When you reach the line containing "Where should I click to: Select the 이티드" in the entries below, start writing out each line exactly, and stop after the line containing "1447x459 pixels.".
(Beginning of PROVIDED RECORDS)
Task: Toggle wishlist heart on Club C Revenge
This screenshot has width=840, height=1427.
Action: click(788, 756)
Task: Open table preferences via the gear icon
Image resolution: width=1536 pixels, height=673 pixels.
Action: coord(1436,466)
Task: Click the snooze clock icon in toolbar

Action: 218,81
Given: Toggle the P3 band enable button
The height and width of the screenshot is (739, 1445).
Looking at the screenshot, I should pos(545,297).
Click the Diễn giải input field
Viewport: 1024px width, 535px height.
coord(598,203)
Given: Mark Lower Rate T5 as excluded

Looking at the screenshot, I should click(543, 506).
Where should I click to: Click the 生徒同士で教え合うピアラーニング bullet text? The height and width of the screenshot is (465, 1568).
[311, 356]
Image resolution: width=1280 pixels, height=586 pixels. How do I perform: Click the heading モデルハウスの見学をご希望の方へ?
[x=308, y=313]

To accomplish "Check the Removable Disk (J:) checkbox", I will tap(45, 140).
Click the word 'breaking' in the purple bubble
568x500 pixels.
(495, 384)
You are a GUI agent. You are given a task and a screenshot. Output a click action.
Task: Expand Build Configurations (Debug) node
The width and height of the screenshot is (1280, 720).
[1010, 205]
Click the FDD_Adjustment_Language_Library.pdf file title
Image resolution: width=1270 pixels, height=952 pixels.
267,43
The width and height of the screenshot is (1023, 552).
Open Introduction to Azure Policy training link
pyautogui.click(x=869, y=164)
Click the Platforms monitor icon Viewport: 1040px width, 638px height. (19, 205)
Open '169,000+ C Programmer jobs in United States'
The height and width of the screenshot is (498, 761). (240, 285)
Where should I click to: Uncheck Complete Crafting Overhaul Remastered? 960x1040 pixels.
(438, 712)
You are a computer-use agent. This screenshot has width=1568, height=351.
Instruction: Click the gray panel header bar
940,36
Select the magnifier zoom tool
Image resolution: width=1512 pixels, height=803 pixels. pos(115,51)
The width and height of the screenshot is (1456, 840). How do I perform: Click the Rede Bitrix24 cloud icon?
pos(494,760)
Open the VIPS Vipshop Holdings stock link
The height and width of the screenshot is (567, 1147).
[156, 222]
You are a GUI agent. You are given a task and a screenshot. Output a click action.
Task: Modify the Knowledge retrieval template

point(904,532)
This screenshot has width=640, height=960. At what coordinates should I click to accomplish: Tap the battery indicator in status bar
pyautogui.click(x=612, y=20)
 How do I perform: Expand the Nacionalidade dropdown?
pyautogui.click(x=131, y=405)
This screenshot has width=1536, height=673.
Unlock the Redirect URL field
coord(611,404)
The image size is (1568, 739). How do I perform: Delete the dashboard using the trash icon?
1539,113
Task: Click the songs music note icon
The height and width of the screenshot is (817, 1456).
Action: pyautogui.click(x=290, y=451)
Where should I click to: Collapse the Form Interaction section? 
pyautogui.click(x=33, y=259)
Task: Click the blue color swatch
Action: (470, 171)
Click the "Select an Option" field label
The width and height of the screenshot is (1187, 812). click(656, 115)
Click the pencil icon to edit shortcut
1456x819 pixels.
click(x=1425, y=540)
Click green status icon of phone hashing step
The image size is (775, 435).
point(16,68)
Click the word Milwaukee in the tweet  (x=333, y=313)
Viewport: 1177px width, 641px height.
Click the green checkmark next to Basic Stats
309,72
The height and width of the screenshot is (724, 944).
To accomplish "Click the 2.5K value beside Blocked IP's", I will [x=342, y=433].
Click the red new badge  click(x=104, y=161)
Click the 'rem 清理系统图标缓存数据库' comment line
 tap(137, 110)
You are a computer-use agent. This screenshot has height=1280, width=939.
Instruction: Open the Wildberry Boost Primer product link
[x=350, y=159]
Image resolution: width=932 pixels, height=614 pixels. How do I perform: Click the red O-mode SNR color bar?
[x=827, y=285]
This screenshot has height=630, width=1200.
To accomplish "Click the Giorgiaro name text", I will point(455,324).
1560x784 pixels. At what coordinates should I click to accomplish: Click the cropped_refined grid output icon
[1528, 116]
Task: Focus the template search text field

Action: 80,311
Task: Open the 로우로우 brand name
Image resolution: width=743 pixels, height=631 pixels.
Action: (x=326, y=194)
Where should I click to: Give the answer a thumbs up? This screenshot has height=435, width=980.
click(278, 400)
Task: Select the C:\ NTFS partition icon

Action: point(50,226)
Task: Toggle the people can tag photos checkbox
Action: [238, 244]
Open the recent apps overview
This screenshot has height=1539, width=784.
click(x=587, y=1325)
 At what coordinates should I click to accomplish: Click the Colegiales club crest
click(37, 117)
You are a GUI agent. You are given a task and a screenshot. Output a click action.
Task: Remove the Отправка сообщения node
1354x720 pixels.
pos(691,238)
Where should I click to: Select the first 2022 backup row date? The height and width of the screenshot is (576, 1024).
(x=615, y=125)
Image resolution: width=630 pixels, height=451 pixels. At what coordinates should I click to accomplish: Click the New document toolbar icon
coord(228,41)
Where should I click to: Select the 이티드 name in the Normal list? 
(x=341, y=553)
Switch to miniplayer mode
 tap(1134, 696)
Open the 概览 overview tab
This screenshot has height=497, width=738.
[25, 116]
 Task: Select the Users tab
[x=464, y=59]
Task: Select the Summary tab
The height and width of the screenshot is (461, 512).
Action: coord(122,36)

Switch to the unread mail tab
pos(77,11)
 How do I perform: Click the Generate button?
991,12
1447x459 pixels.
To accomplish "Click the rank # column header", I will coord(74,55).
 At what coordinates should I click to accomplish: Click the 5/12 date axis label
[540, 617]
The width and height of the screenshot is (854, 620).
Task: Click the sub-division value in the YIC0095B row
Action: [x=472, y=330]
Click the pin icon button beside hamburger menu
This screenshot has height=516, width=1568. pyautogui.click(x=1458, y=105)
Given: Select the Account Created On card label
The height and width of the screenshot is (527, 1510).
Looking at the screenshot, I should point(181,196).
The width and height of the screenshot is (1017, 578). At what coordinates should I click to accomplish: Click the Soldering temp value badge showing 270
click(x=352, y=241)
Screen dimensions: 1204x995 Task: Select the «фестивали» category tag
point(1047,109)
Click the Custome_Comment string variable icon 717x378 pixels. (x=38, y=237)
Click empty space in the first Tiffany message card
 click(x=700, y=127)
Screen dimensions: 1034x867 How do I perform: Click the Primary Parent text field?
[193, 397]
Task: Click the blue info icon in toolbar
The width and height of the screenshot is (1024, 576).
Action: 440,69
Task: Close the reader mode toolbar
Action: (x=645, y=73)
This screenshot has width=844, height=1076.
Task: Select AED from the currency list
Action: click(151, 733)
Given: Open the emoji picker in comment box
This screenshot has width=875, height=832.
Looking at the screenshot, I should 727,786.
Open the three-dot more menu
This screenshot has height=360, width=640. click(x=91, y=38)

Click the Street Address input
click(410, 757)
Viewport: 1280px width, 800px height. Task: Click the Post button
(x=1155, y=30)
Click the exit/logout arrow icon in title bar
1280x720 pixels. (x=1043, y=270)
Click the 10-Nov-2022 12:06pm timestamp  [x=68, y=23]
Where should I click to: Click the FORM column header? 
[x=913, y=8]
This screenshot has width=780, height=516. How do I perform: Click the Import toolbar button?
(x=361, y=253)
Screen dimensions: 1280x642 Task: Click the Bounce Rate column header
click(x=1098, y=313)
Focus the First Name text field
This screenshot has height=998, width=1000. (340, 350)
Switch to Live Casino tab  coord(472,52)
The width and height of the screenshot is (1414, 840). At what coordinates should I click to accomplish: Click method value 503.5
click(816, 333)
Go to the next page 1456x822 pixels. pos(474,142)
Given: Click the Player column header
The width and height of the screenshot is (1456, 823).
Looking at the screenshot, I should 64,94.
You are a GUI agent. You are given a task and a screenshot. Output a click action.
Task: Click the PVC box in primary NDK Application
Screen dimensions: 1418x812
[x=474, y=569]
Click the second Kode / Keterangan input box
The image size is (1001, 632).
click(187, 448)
(End of PROVIDED RECORDS)
**ANSWER FOR THIS EXERCISE**
Where should I click to: Select the 이티드 name in the Normal list? 
(x=341, y=553)
Switch to miniplayer mode
 tap(1134, 696)
Open the 概览 overview tab
This screenshot has height=497, width=738.
[25, 116]
 Task: Select the Users tab
[x=464, y=59]
Task: Select the Summary tab
The height and width of the screenshot is (461, 512).
Action: coord(122,36)

Switch to the unread mail tab
pos(77,11)
 How do I perform: Click the Generate button?
991,12
1447x459 pixels.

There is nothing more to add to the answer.